The Osteoarthritis Initiative (OAI) cohort study is a multicenter, longitudinal, observational study focusing primarily on knee osteoarthritis. The study will create a public archive of data, biological samples and joint images collected over time from a very well clinically characterized population of individuals comprising two subgroups: (1) those with clinically significant knee osteoarthritis who are at risk of disease progression; and (2) individuals who are at high risk of initiation of clinically significant knee osteoarthritis. As originally designed, up to 5,000 age-eligible women and men will be recruited and enrolled at four recruitment centers: the University of Maryland School of Medicine (Baltimore), the Ohio State University (Columbus), the University of Pittsburgh, and the Memorial Hospital of Rhode Island (Pawtucket). The OAI consortium includes public funding from the National Institutes of Health and private funding from several pharmaceutical company partners managed by the Foundation for the National Institutes of Health.

The goals of our study are the following:
(1) To assess the prevalence of cartilage abnormalities, meniscus, bone marrow, and ligamentous lesions in middle-aged patients (45-55 years) with high and low levels of physical activity and no clinical symptoms of pain.
(2) To correlate patella cartilage T2 with focal cartilage, meniscus and ligamentous pathology on 3 Tesla magnetic resonance examinations of the knee, as well as physical activity level.
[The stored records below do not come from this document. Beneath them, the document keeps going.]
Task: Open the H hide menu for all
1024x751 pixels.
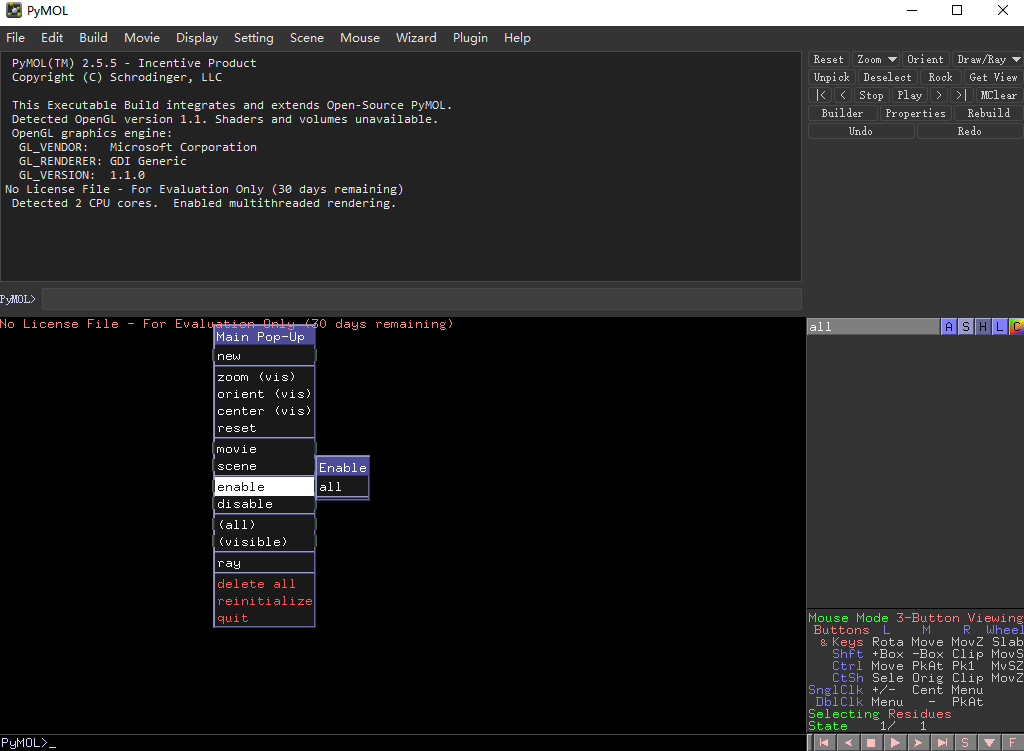Action: coord(982,327)
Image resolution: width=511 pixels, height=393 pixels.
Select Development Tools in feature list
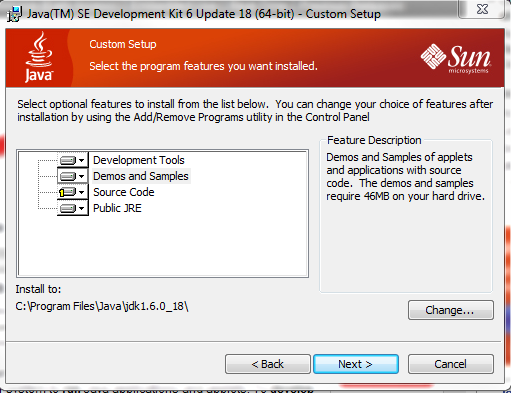[x=139, y=160]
Patients from the incidence cohort of the OAI with an age range of 45-55 years, BMI from 19-27 and no clinical symptoms of pain assessed with the Western Ontario and McMasters (WOMAC) pain score (WOMAC pain score of 0) will be included. Two hundred patients will be examined, 100 women, and 100 men, with each group divided into two subgroups: 50 patients with high activity level (strenuous sports) and 50 patients with low activity level, based on the Physical Activity Scale for the Elderly (PASE).

Sagittal 3-D dual echo steady state (DESS), water excitation (WE) and sagittal intermediateweighted fat saturated fast spin echo, coronal T1 3-D fast low angle shot (FLASH) WE, sagittal T2 maps of the knee and axial T1 fast spin echo of the quadriceps region will be analyzed by two radiologists. In addition, thigh magnetic resonance imaging will be used to obtain measures of skeletal muscle and fat distribution; also, the muscle diameter will be quantified. Pathology of cartilage surfaces, meniscus, ligaments, and bone marrow will be analyzed using a modified Whole-Organ Magnetic Resonance Imaging Score (WORMS). Cartilage T2 maps, volume and average thickness will be calculated at the patella. The KL-Score will be assessed at the plain radiographs.